Act II: Scene ii

[p. 252] Mundungus. Shag, or rank tobacco. cf. Sir R. Howard, The Committee (folio, 1665), ii: ‘A Pipe of the worst Mundungus.’ Shadwell, The Humourists (1671), iii, speaks with contempt of ‘bottle ale ... and a pipe of Mundungus.’ Johnson in his Dictionary (1755) has: ‘Mundungus. Stinking tobacco. A cant word.’

Act II: Scene iv

[p. 261] a Bob. cf. Prologue, The False Count (Vol. III, p. 100), ‘dry bobs,’ and note on that passage, pp. 479-80. [ Cross-Reference: The False Count]

[p. 263] barbicu. Better ‘barbecu’. An Americanism meaning to broil over live coals. Beverley, Virginia, iii, XII (1705), thus explains it: ‘Broyling ... at some distance above the live coals [the Indians] & we from them call Barbecuing.’ cf. Pope, Imitations of Horace, Sat. ii, 25, 26:—

Oldfield with more than Harpy throat endued

Cries, ‘Send me, Gods, a whole hog barbecued!’

Act III: Scene i

[p. 264] De-Wit. ‘To De-Wit’ = to lynch. The word often occurs; it is derived from the deaths of John and Cornelius De Wit, opponents of William III (when stadt-holder).

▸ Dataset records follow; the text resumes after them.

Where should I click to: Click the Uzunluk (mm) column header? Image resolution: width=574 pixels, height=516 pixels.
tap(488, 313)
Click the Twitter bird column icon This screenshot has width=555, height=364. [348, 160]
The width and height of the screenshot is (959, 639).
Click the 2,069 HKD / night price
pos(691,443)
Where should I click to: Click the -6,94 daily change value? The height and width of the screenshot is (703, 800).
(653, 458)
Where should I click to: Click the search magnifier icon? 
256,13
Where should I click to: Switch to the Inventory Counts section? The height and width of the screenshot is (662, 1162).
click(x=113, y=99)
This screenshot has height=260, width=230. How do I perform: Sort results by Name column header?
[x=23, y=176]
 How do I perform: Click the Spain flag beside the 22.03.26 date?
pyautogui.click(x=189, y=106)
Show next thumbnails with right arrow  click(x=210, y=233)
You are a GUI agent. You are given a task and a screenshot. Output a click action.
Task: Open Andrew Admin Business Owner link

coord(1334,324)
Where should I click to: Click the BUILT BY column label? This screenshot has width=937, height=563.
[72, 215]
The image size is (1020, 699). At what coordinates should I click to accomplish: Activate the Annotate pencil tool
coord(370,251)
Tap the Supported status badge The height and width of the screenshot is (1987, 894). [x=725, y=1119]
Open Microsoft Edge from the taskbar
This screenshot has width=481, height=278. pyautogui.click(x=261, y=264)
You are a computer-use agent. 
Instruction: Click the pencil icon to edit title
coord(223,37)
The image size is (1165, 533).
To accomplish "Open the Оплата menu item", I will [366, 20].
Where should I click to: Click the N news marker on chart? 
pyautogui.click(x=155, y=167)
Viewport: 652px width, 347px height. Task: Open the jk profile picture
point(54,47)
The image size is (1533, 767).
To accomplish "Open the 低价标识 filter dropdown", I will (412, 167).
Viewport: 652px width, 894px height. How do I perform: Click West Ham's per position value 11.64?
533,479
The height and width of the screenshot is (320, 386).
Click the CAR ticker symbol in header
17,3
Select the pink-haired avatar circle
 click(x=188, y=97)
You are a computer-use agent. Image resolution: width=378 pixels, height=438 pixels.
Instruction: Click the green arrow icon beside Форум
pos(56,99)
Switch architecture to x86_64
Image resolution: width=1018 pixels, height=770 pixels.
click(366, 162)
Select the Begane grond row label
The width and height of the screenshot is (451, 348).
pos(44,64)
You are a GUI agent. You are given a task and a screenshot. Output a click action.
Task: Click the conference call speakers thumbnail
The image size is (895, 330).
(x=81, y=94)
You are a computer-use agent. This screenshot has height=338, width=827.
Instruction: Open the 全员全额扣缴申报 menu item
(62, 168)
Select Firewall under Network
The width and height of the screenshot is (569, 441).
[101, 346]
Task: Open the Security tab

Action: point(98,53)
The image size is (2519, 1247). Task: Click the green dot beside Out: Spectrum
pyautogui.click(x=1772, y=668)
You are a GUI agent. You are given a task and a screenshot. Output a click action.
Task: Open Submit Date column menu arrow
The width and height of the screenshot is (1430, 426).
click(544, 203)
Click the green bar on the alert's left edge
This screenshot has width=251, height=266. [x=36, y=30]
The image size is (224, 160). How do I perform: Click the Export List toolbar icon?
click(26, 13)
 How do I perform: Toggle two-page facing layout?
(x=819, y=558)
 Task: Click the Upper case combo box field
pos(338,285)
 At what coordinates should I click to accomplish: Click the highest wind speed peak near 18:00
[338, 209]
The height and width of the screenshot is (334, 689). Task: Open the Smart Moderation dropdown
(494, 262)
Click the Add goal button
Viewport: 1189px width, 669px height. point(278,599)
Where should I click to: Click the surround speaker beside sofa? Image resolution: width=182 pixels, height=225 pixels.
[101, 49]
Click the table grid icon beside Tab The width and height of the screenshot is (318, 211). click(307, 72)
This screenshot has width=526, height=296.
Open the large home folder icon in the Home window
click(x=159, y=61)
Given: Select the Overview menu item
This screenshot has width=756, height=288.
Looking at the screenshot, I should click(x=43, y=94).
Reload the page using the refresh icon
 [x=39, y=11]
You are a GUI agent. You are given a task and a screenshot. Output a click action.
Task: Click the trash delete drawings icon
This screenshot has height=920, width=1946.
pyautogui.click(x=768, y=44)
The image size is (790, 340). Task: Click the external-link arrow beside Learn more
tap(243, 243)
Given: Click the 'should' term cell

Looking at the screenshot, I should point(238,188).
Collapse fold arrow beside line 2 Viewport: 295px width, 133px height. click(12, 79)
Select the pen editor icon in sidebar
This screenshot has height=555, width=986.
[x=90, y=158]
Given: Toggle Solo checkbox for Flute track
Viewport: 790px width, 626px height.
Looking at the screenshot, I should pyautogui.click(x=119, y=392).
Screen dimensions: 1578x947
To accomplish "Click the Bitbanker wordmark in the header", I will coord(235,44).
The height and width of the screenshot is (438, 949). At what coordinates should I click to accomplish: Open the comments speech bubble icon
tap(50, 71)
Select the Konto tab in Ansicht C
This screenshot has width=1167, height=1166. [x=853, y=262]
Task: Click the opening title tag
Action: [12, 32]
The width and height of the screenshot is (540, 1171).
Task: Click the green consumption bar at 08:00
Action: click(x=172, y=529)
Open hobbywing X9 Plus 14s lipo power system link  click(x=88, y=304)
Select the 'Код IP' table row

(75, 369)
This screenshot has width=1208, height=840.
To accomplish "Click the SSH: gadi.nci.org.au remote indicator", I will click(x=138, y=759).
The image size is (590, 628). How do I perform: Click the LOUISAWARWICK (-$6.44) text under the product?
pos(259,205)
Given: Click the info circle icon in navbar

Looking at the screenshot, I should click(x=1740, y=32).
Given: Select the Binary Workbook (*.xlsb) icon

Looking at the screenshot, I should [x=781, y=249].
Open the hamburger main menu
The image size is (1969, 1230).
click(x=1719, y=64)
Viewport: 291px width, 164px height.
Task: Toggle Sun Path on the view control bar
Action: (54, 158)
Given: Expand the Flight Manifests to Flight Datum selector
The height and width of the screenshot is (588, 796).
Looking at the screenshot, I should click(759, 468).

They were murdered by a mob in 1672. cf. ‘to godfrey’ = to strangle, from the alleged murder of Sir Edmond Bury Godfrey* in 1678. Crowne, Sir Courtly Nice (1685), ii, II, has: ‘Don’t throttle me, don’t Godfrey me.’ The N.E.D. fails to include ‘to godfrey’.

* It is now pretty certainly established that this melancholist committed suicide.